_About this task:_
I need the lines below from the one with "Open the AUD $ currency dropdown" down to the one with "You are a computer-use agent. Viewport: 1773px" reproduced exactly, both ends included, and nothing else.

_Stored data:_
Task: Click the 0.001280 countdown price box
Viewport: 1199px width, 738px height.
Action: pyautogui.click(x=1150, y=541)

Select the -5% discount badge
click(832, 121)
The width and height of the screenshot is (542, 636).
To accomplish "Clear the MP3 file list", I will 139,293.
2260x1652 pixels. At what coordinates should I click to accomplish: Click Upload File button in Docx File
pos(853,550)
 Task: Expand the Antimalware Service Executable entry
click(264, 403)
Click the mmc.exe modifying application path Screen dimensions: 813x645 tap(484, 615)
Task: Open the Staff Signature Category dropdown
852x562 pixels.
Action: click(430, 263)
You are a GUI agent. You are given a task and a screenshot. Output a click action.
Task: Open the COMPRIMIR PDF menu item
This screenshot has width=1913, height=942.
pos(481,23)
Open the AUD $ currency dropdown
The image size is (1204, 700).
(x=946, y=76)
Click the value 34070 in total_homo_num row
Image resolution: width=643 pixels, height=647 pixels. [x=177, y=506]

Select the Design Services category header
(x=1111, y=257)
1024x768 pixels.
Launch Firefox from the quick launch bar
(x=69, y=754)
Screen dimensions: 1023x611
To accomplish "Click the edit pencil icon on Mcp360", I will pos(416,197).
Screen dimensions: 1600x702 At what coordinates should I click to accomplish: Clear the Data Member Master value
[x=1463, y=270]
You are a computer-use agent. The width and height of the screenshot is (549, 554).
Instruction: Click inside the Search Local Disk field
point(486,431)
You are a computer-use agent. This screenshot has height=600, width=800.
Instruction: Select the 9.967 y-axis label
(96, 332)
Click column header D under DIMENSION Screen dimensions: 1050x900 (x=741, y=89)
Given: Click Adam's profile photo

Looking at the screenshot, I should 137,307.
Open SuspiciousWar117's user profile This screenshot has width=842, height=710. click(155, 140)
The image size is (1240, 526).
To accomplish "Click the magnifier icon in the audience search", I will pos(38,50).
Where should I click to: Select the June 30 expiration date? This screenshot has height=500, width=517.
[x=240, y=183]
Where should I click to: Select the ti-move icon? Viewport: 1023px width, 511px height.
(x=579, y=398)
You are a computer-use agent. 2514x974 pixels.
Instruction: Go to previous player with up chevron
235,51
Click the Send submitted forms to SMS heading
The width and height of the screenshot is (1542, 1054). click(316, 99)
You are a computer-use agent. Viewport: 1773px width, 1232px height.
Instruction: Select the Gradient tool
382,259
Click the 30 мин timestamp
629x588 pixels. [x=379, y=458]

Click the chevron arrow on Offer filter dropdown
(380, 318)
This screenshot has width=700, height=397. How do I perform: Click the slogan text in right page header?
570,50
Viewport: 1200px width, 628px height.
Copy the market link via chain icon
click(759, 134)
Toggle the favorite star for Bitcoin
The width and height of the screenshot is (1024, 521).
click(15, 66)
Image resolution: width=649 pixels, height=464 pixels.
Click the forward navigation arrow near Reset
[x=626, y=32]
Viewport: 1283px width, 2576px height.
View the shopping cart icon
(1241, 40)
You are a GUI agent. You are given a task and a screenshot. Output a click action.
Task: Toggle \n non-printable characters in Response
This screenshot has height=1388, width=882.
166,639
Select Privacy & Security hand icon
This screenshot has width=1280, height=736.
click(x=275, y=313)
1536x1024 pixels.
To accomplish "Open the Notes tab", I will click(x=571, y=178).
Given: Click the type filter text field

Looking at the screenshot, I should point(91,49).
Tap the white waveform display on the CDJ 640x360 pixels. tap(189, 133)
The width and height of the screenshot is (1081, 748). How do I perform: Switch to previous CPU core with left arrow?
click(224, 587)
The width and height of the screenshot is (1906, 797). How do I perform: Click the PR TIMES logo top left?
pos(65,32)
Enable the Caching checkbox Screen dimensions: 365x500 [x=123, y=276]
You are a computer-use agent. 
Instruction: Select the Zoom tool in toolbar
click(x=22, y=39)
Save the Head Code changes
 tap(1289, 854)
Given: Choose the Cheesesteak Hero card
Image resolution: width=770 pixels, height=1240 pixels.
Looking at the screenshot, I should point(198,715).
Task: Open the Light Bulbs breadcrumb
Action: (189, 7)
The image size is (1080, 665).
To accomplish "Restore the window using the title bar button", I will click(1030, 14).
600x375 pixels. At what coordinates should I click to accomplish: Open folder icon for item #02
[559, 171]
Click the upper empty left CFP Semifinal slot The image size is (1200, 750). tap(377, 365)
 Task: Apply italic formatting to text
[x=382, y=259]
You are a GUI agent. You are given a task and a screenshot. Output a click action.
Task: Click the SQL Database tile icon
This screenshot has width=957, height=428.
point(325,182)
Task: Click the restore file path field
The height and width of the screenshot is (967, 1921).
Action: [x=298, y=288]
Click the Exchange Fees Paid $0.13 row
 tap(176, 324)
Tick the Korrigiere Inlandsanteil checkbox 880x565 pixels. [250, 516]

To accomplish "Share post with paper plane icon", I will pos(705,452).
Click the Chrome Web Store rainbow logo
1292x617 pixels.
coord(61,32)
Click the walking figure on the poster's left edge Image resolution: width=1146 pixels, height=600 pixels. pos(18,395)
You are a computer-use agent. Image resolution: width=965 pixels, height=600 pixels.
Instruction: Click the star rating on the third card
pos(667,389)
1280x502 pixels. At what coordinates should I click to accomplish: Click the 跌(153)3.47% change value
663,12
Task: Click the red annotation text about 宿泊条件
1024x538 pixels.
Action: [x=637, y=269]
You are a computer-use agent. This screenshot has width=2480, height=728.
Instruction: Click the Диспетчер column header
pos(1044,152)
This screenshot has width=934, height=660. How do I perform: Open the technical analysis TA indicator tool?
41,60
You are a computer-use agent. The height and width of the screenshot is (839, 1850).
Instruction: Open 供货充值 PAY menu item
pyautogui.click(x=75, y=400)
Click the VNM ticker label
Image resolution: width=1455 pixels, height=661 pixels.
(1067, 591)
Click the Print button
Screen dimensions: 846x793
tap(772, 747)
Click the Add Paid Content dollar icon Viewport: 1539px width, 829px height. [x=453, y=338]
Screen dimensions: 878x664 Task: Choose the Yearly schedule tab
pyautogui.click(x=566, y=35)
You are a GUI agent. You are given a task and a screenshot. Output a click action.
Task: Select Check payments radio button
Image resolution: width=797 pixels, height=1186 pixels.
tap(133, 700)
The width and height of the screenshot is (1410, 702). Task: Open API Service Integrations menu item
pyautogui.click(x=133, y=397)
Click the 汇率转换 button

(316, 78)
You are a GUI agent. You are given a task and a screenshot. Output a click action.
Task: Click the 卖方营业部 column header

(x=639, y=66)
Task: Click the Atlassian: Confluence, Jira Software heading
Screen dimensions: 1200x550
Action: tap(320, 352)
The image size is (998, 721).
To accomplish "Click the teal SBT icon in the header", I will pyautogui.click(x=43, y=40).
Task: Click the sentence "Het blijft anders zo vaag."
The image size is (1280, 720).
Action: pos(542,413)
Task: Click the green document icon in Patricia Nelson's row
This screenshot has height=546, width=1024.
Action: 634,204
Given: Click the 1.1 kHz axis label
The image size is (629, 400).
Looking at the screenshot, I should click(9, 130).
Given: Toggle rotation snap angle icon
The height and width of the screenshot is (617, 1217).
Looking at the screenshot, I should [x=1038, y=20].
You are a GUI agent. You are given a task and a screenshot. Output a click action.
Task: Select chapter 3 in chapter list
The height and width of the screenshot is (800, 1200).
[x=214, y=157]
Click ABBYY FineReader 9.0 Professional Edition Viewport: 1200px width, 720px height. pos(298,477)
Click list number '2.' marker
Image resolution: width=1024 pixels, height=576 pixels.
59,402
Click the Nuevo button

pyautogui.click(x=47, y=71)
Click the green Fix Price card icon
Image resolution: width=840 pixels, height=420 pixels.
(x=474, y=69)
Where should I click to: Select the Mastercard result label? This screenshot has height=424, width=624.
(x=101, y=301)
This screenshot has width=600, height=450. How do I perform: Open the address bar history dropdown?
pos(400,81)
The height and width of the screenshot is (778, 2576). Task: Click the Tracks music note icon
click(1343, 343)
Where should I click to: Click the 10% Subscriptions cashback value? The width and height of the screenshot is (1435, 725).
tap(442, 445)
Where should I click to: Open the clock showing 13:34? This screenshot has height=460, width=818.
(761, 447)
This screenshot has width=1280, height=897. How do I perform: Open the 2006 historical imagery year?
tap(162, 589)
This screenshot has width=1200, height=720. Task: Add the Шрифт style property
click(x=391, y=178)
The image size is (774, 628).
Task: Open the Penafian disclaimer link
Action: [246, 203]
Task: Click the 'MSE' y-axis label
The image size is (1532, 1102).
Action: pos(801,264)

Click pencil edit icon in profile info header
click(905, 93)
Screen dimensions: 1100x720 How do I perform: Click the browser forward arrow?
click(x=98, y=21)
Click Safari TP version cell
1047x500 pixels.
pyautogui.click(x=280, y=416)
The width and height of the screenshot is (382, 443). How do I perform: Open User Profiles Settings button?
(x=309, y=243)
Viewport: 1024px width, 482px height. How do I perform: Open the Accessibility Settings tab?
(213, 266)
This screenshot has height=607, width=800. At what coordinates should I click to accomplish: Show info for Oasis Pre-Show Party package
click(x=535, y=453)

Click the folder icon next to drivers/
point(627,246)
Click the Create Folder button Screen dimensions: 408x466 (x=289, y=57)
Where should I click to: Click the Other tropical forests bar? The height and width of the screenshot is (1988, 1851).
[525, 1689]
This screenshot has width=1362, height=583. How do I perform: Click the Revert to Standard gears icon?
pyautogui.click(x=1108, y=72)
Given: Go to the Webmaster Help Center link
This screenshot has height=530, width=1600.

_Output for this task:_
Open the AUD $ currency dropdown
The image size is (1204, 700).
(x=946, y=76)
Click the value 34070 in total_homo_num row
Image resolution: width=643 pixels, height=647 pixels. [x=177, y=506]

Select the Design Services category header
(x=1111, y=257)
1024x768 pixels.
Launch Firefox from the quick launch bar
(x=69, y=754)
Screen dimensions: 1023x611
To accomplish "Click the edit pencil icon on Mcp360", I will pos(416,197).
Screen dimensions: 1600x702 At what coordinates should I click to accomplish: Clear the Data Member Master value
[x=1463, y=270]
You are a computer-use agent. The width and height of the screenshot is (549, 554).
Instruction: Click inside the Search Local Disk field
point(486,431)
You are a computer-use agent. This screenshot has height=600, width=800.
Instruction: Select the 9.967 y-axis label
(96, 332)
Click column header D under DIMENSION Screen dimensions: 1050x900 (x=741, y=89)
Given: Click Adam's profile photo

Looking at the screenshot, I should 137,307.
Open SuspiciousWar117's user profile This screenshot has width=842, height=710. click(155, 140)
The image size is (1240, 526).
To accomplish "Click the magnifier icon in the audience search", I will pos(38,50).
Where should I click to: Select the June 30 expiration date? This screenshot has height=500, width=517.
[x=240, y=183]
Where should I click to: Select the ti-move icon? Viewport: 1023px width, 511px height.
(x=579, y=398)
You are a computer-use agent. 2514x974 pixels.
Instruction: Go to previous player with up chevron
235,51
Click the Send submitted forms to SMS heading
The width and height of the screenshot is (1542, 1054). click(316, 99)
You are a computer-use agent. Viewport: 1773px width, 1232px height.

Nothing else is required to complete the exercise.